§ Consignes:
a – Dans l'article sur le vidéaste, relevez toutes les choses qu'il a filmées selon le premier paragraphe.
b – Recopiez le passage de l'article sur le vidéaste qui commence aux mots « Pacifiste, cet ex-militaire » et s'arrête après « à son activité. ».

§ Texte source:
§ §
Contrairement au procès qui s’était tenu en février dernier, les magistrats ont longuement interrogé le vidéaste pour tenter de comprendre. Celui qui se revendique comme « automédia » a ainsi pu expliquer son parcours et ses engagements. Un parcours étonnant qui l’a amené à tout quitter en 2012 -son travail de boulanger et son domicile toulousain-, pour aller à la rencontre du mouvement des Indignés à Madrid. Depuis, il sillonne la France et l’Europe, filmant les ZAD de Notre Dame des Landes et d’Agen, les manifestations contre le barrage de Sivens, celles contre la loi travail en 2016 et la réforme du code du travail en cours, en passant par les squats anarchistes d’Exarchia en Grèce.

Pacifiste, cet ex-militaire -il a été parachutiste- a participé à une marche pour la paix de 1000 kilomètres, de Berlin à Alep. Devant le tribunal, il s’assume comme « anarchiste », expliquant qu’il a pour habitude de « revendiquer ses actes », excepté, bien sûr, ceux qu’il n’a pas commis. « Ce n’est pas moi qui crée la violence, j’en témoigne », explique cet homme de 39 ans, dont les vidéos ont permis d’innocenter quinze à vingt personnes. Devant des magistrats interrogatifs, il explique n’avoir aucun domicile, récupérant des fruits et légumes invendus pour se nourrir. Invité à s’exprimer par le président du tribunal, il explique qu’une condamnation le contraindrait à mettre un terme à son activité.

Lui dont certaines vidéos -comme celle montrant un policier sortant son arme face à des manifestants en mai 2016 à Paris- ont été vues plus de 115 000 fois, tient à rester indépendant. Il refuse de faire payer son travail et a décliné une offre d’emploi de la chaîne pro-russe RT. Une totale liberté qu’il paie cher. A la veille de son procès en appel, il est aiguillé vers un squat en banlieue sud de Paris. Le soir-même, les policiers débarquent et embarquent tout le monde. Fred, qualifié de meneur, sera le seul à repartir avec une convocation en justice pour février prochain. Une de plus.
§ §
§ Données enregistrées:
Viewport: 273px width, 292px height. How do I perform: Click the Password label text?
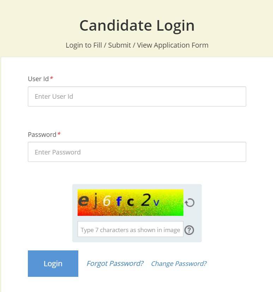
§ §
§ Réponses:
a –
- les ZAD de Notre Dame des Landes
- les ZAD d'Agen
- les manifestations contre le barrage de Sivens
- les manifestations contre la loi travail en 2016
- les manifestations contre la réforme du code du travail en cours
- les squats anarchistes d'Exarchia en Grèce

b –
Pacifiste, cet ex-militaire -il a été parachutiste- a participé à une marche pour la paix de 1000 kilomètres, de Berlin à Alep. Devant le tribunal, il s’assume comme « anarchiste », expliquant qu’il a pour habitude de « revendiquer ses actes », excepté, bien sûr, ceux qu’il n’a pas commis. « Ce n’est pas moi qui crée la violence, j’en témoigne », explique cet homme de 39 ans, dont les vidéos ont permis d’innocenter quinze à vingt personnes. Devant des magistrats interrogatifs, il explique n’avoir aucun domicile, récupérant des fruits et légumes invendus pour se nourrir. Invité à s’exprimer par le président du tribunal, il explique qu’une condamnation le contraindrait à mettre un terme à son activité.